Penn State men’s basketball finally feels Myreon Jones’ absence in loss to Illinois
Penn State and Illinois both entered Tuesday’s matchup between the two teams with a cloud of uncertainty lingering over them.
Each team’s best guard was day-to-day heading into the matchup. Illinois’ Ayo Dosunmu had missed its previous game against Rutgers with a leg injury. Penn State’s Myreon Jones missed the team’s previous three games with an illness.
At the start of the day, neither player’s status was determined. By the end of it, their statuses determined the outcome of the matchup.
Dosunmu warmed up with the team and was deemed ready to go, playing 37 minutes. Jones was ruled out early in the day according to CBS Sports’ Jon Rothstein.
That made the difference as Illinois took down Penn State, 62-56, on the back of a prolific performance by Dosunmu.
“Easily right there at the top,” Illinois head coach Brad Underwood said when asked where Dosunmu’s performance ranks in his career. “That’s a top-10 team he did that against on the road.”
The sophomore Illinois guard put up 24 points on only 15 field goal attempts, and that was with him struggling at the free throw line, where he only made 5-of-8 attempts.

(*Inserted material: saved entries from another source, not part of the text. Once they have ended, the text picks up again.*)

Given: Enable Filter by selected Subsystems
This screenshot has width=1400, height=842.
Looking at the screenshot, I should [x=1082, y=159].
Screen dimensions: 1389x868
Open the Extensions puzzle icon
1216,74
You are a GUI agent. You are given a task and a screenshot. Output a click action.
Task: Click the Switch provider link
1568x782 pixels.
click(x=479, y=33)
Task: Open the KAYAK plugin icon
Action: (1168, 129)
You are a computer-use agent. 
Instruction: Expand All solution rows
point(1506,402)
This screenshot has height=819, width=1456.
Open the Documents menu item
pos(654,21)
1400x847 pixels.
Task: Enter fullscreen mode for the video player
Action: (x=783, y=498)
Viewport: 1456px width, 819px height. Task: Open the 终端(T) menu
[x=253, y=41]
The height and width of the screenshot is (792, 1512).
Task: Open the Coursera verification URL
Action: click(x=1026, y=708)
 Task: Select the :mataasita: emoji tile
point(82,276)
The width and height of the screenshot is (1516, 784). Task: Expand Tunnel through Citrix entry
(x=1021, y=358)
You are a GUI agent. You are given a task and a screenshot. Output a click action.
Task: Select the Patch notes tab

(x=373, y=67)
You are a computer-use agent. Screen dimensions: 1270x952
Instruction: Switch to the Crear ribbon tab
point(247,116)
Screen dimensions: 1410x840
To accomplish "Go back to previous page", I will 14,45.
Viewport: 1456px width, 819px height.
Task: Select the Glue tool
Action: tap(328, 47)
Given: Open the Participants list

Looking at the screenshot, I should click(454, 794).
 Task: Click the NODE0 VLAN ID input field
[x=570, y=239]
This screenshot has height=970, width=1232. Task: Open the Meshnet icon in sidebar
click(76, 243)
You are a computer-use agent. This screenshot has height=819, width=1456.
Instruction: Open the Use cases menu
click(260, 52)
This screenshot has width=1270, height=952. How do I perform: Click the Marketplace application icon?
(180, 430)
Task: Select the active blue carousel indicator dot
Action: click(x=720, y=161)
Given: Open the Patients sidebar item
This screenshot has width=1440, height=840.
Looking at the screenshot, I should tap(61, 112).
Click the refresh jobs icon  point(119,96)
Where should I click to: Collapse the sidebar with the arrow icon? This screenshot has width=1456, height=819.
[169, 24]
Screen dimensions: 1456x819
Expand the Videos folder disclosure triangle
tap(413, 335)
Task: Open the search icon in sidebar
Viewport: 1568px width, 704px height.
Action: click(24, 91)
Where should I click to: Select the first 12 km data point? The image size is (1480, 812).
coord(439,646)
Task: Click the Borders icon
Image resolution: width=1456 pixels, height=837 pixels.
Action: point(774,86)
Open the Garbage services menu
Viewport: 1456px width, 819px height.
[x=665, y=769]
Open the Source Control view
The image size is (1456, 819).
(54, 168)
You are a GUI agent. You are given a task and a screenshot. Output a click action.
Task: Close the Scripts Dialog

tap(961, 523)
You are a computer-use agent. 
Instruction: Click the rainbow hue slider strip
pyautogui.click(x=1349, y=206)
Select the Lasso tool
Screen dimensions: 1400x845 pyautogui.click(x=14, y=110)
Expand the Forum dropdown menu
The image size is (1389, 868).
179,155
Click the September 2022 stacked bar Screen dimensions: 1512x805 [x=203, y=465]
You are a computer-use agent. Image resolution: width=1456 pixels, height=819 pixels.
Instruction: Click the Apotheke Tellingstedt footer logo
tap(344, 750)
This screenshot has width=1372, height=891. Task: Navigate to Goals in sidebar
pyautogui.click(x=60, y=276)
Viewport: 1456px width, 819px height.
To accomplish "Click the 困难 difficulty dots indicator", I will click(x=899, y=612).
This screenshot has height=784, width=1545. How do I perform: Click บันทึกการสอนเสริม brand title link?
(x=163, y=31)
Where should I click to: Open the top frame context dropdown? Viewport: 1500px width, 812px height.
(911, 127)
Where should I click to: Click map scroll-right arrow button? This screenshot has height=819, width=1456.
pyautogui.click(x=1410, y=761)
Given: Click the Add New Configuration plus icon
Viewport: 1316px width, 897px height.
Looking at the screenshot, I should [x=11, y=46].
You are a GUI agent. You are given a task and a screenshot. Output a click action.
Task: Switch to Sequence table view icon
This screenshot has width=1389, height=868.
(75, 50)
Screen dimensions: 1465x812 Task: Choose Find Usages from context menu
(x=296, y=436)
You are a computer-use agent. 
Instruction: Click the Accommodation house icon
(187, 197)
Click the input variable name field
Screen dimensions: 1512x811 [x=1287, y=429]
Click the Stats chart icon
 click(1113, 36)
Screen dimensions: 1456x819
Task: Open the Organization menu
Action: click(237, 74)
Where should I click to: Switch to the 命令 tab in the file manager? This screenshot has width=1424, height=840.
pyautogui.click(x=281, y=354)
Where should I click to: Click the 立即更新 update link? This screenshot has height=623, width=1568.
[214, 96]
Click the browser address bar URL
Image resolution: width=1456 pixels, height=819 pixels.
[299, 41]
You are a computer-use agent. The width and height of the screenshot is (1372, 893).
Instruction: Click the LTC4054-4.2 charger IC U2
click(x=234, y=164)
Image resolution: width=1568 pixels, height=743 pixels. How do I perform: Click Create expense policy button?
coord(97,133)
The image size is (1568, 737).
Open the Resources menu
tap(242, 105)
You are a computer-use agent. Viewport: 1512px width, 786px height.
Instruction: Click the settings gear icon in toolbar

The Nittany Lions tried several tactics to stifle him, but none worked as well as they would have liked.
“He’s a great player,” Penn State sophomore guard Myles Dread said. “Great players make great plays. That’s about it.”
Those big-time plays came in no matter what the Nittany Lions did. Their most successful strategy created openings for other Illinois players to succeed.
They hard-hedged on ball screens, a tactic that involves a screener’s defender attacking the ball handler to create a quick double team, to push Dosunmu well beyond the perimeter. That strategy requires defenders behind the screening action to rotate quickly and correctly to prevent the screener from getting wide open, and it requires the screener’s defender to quickly rotate back and level the playing field.
Penn State’s defense didn’t rotate quickly enough on several occasions and it gave Illinois freshman center Kofi Cockburn, who frequently set the ball screens, to roll to the rim for a wide open look or a matchup with a much smaller defender.
“Their ball screens were hurting us,” Chambers said. “He was living in the paint so we had to do anything we could and then we had to rotate behind him ... He made some good decisions out of the ball screens. Maybe we were too high in certain situations, but toward the end I was definitely trying to trap him to get the ball out of his hands and let somebody else beat us.”
Guards like Dosunmu can make all of the difference in the world for an offense because they can find a hole in just about any defense. Penn State’s version of that missed his fourth game in a row Tuesday night.
Jones’ absence was finally noticeable after the Nittany Lions took care of business in the team’s first three games without him.
“I do,” Chambers said when asked if Jones’ absence affected the team. “But I don’t want to use that as an excuse because Illinois played so well and Brad did such a great job. But it definitely is (affecting us), you can see it’s wearing on us a little bit.”
The sophomore guard is Penn State’s second-leading scorer on the season with 14.1 points per game and is its better shooter, making 41.3% of his 5.7 attempts per game from beyond the arc. His absence had a big impact on the Nittany Lions’ offense. It allowed Illinois to throw extra defenders at senior forward and leading scorer Lamar Stevens without many repercussions. That defense held the school’s third all-time leading scorer to only 13 points on 11 field goal attempts.
“I wouldn’t say Lamar struggled,” Chambers said. “I would say he had two or three guys on top of him. I thought he was patient. I thought he did a nice job of trying to get everybody shots. I thought some of these guys had some open ones that they’d been making and they just didn’t go in tonight. That happens. That’s the game of basketball.”
Jones had been so good before his injury that he filled Underwood with fear when he saw him on film.
“I saw (what he did against) Michigan State,” Underwood said. “That was scary ... He gives them a secondary handler ... He can handle the ball and gives you a different threat from three ... Over the course of time you miss that.”
Dosunmu’s presence and Jones’ absence had a drastic impact on the game. Chambers could be heard talking about Dosunmu on Fox Sports 1’s All-Access broadcast of the game. The Penn State head coach knew his team didn’t do well enough against the Illinois guard and laid that out clearly to the bench as Trent Frazier was about to shoot a free throw to ice the game for Illinois with 10 seconds left.
“(Dosunmu) singlehandedly kicked our ass,” Chambers said. “And that’s why you gotta take pride in defending.”